Key contributing factors:
- Assuming write() is the baseline without validating alternatives like
io_uring. - Misunderstanding terminal device behavior, especially line buffering and TTY throttling.
- Benchmarking small writes (<100 bytes) where syscall overhead dominates.
- Ignoring batching and submission‑queue–based I/O models.
Why This Happens in Real Systems
Real systems frequently fall into this trap because:
- Legacy habits: write() has been the default for decades.
- TTYs are deceptively slow, masking the benefits of advanced I/O paths.
- Small writes amplify syscall overhead, making naive benchmarks misleading.
- Developers assume zero‑copy is impossible without kernel patches, overlooking existing mechanisms.
Real-World Impact
This misunderstanding leads to:
- Incorrect performance conclusions about libc or terminal throughput.
- Over‑engineering (e.g., custom buffering layers) when simpler solutions exist.

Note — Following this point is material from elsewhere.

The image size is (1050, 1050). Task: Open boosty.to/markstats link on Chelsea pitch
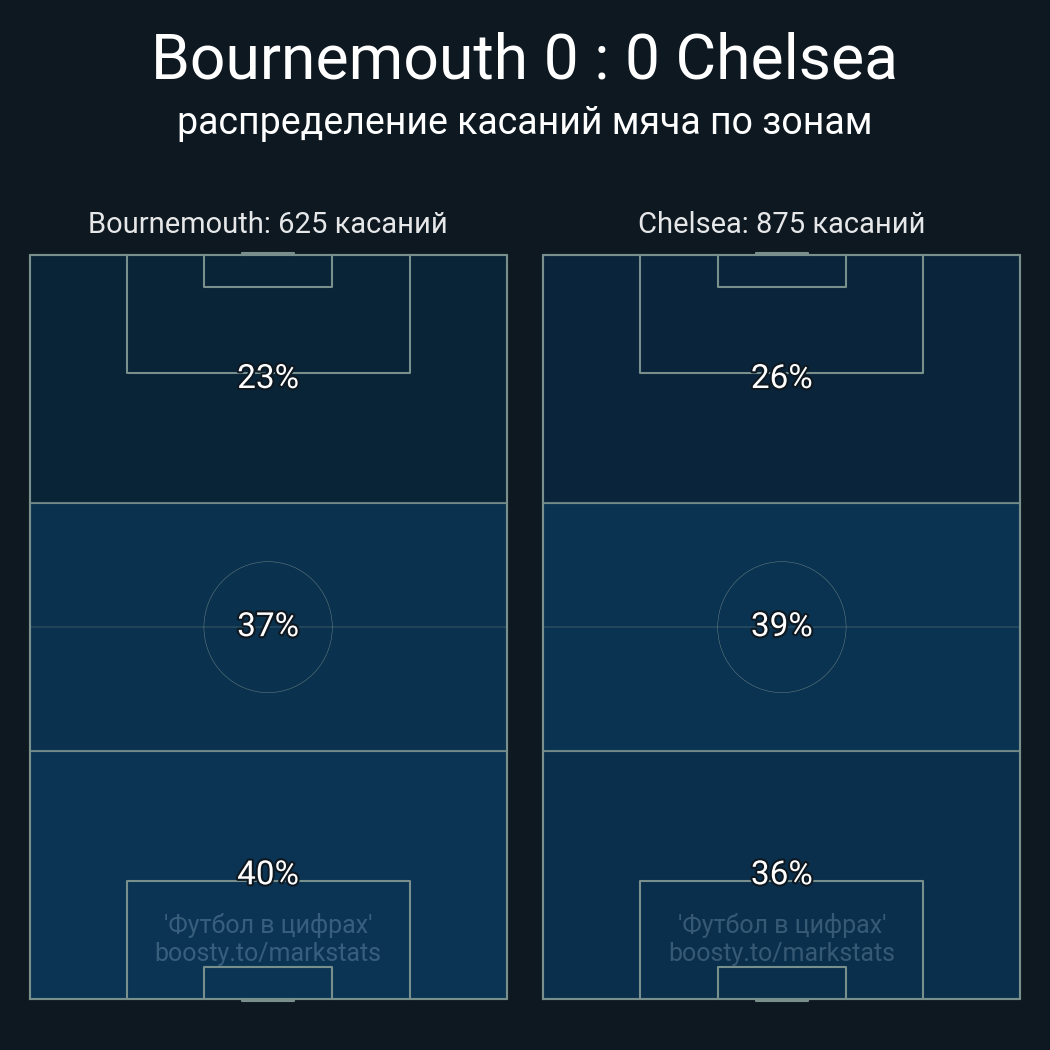click(781, 952)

- Misguided optimization efforts that ignore kernel‑supported batching.
- Inconsistent benchmark results across terminals, PTYs, and pipes.
Example or Code (if necessary and relevant)
Below is a minimal example of using io_uring for batched writes, which reduces syscall overhead compared to write() for small messages:
#include
#include
#include
int main() {
struct io_uring ring;
io_uring_queue_init(8, &ring, 0);
const char *msg = "hello\n";
struct io_uring_sqe *sqe = io_uring_get_sqe(&ring);
io_uring_prep_write(sqe, STDOUT_FILENO, msg, strlen(msg), -1);
io_uring_submit(&ring);
io_uring_wait_cqe(&ring, NULL);
io_uring_queue_exit(&ring);
return 0;
}
How Senior Engineers Fix It
Experienced engineers approach this by:
- Evaluating syscall‑reducing mechanisms such as:
- io_uring (submission queue batching, fewer syscalls)
- memfd + splice() pipelines for zero‑copy between FDs
- user‑space buffering to coalesce small writes
- Benchmarking against PTYs, real TTYs, and pipes to understand device‑specific behavior.
- Measuring syscall rate, not just throughput.
- Avoiding micro‑benchmarks that misrepresent real workloads.
Why Juniors Miss It
Juniors often overlook these issues because:
- They assume write() is optimal for terminal output.
- They are unaware that io_uring works with TTYs, even if not always faster.
- They focus on raw throughput, not syscall overhead.
- They rarely consider device‑specific behavior (TTY throttling, canonical mode).
- They underestimate how small writes distort benchmark results.
The key takeaway: terminal output performance is dominated by syscall overhead, not data movement, and modern Linux provides multiple mechanisms to mitigate that—if you know where to look.